Stored data entries:
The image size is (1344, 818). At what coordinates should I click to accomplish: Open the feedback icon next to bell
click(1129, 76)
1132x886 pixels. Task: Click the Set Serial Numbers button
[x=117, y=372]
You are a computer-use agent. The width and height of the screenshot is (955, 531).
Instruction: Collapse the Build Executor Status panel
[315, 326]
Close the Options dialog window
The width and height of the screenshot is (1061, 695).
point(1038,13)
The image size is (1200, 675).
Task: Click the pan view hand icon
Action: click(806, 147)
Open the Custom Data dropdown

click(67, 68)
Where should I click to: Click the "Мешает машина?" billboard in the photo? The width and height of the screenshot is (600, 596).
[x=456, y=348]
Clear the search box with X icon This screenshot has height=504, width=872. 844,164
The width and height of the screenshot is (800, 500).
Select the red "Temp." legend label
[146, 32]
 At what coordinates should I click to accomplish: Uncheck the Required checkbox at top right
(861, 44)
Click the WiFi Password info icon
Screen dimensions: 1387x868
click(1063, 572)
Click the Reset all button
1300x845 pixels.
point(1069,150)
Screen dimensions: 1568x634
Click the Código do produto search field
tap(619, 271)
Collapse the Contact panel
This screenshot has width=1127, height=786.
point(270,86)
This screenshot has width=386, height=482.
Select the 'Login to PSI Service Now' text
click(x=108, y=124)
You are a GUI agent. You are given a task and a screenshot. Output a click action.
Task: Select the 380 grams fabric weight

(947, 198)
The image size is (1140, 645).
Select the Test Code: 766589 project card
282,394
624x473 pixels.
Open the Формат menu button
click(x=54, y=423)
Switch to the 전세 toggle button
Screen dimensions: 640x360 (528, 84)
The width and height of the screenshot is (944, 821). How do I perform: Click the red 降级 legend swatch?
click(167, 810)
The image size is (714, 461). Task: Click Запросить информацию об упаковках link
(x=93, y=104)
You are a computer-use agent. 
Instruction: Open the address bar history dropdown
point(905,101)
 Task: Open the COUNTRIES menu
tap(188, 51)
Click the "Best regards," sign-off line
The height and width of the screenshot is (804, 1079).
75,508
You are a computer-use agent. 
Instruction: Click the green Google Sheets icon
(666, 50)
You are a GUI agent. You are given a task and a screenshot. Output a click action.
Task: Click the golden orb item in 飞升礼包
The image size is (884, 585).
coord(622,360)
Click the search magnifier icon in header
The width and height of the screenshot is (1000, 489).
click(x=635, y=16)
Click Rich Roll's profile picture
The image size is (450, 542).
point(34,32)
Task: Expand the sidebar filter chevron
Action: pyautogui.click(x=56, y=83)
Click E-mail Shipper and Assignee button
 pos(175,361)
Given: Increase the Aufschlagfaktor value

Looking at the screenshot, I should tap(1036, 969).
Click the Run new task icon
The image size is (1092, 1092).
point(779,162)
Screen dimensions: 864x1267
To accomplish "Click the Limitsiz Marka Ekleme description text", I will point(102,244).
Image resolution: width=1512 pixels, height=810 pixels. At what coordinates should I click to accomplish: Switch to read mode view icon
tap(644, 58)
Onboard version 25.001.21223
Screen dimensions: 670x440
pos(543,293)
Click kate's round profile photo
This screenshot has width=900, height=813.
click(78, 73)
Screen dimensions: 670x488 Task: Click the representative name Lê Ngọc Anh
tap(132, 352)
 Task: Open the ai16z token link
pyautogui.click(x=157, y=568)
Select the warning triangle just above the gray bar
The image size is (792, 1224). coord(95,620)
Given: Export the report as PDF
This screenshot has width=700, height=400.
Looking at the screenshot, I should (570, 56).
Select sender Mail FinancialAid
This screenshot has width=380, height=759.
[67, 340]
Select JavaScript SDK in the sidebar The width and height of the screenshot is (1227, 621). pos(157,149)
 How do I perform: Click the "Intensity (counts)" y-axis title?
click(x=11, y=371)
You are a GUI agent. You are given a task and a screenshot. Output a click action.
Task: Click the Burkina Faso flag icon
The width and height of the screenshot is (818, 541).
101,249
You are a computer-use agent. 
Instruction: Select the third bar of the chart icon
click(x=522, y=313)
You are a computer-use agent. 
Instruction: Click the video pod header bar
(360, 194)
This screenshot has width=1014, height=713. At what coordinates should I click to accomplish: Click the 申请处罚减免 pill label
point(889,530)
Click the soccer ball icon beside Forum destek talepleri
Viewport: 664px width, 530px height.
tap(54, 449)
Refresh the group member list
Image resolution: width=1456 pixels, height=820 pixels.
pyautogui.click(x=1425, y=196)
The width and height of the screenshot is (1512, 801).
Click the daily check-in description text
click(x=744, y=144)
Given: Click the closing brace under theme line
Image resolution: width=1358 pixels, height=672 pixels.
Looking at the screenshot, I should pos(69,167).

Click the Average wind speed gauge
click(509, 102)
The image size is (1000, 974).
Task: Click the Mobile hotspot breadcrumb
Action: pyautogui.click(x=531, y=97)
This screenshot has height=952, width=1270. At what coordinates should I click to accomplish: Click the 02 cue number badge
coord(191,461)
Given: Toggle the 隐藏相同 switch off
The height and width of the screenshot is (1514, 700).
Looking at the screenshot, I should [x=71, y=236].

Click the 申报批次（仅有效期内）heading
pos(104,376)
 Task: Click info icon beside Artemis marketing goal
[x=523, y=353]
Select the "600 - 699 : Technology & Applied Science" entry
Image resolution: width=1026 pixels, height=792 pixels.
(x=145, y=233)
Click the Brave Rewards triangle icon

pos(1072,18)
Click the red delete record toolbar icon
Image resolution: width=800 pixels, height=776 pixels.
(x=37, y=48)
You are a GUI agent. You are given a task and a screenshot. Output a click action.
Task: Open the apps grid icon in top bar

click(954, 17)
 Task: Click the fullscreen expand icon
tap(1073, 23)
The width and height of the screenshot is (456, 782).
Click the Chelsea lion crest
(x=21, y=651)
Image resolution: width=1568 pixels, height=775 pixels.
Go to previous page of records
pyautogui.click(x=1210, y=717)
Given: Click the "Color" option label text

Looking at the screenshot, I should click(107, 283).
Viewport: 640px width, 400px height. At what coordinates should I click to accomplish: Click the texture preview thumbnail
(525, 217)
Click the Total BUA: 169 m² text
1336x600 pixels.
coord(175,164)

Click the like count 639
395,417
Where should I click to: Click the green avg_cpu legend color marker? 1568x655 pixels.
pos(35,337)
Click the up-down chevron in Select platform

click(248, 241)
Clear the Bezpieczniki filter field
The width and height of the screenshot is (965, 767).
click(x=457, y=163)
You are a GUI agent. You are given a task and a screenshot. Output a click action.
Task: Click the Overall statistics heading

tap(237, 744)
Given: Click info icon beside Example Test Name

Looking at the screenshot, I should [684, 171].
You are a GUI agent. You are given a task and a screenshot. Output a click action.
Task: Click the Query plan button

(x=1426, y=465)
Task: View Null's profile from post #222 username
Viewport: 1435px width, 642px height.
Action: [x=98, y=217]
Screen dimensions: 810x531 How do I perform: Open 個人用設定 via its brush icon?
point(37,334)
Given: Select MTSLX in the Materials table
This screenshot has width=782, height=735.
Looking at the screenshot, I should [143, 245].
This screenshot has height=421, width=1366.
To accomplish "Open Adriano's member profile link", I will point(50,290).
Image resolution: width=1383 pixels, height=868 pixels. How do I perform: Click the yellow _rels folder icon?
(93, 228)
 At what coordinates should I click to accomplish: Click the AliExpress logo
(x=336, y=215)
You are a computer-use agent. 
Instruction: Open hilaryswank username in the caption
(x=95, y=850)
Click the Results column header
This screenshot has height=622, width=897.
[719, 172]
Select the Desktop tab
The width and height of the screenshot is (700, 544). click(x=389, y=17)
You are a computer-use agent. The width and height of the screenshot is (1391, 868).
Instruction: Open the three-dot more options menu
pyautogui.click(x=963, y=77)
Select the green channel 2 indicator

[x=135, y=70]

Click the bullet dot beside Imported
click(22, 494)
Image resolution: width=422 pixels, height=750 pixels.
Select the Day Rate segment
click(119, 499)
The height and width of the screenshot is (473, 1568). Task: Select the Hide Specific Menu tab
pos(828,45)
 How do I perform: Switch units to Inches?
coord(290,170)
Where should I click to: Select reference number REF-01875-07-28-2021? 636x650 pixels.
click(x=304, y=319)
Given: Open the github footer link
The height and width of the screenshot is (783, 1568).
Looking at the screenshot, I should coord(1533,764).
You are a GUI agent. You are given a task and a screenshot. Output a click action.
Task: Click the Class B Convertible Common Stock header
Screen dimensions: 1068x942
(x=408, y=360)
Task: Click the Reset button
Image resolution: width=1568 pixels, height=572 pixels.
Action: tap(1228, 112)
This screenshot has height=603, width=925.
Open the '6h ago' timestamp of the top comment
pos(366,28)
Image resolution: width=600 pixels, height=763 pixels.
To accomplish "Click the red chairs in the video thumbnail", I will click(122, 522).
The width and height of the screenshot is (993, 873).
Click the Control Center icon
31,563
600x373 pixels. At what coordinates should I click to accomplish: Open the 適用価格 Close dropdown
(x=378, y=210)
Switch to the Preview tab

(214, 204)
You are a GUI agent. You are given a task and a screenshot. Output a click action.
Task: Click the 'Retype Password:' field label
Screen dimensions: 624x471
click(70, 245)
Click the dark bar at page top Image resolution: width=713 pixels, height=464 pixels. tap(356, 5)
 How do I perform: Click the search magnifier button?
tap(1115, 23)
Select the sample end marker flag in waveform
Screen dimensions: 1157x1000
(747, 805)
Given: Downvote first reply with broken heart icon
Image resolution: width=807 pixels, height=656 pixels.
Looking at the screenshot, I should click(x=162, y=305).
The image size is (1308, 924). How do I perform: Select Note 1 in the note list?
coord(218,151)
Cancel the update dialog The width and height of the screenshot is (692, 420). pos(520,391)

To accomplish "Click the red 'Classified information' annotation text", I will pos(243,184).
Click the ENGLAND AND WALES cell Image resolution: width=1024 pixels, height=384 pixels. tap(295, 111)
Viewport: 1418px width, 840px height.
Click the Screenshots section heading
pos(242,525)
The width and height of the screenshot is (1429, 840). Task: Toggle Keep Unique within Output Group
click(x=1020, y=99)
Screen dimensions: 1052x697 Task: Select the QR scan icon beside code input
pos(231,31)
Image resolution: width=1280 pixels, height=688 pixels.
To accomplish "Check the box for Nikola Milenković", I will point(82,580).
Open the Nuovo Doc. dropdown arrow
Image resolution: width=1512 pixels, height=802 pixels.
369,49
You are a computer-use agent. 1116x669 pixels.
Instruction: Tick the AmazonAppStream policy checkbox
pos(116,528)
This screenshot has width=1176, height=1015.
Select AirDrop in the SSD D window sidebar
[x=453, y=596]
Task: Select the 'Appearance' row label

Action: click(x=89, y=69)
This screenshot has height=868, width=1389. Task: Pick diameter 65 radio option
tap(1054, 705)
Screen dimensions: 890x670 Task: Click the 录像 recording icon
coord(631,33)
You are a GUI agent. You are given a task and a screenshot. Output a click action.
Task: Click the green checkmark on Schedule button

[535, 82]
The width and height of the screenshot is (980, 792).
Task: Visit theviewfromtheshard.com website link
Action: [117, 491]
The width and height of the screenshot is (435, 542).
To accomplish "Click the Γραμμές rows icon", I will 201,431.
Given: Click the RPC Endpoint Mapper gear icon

ASSIGNED TASK: Transcribe the records from their first line. Stop after the line with "is (955, 531).", including it.

REPLY TO THE EXERCISE:
The image size is (1344, 818). At what coordinates should I click to accomplish: Open the feedback icon next to bell
click(1129, 76)
1132x886 pixels. Task: Click the Set Serial Numbers button
[x=117, y=372]
You are a computer-use agent. The width and height of the screenshot is (955, 531).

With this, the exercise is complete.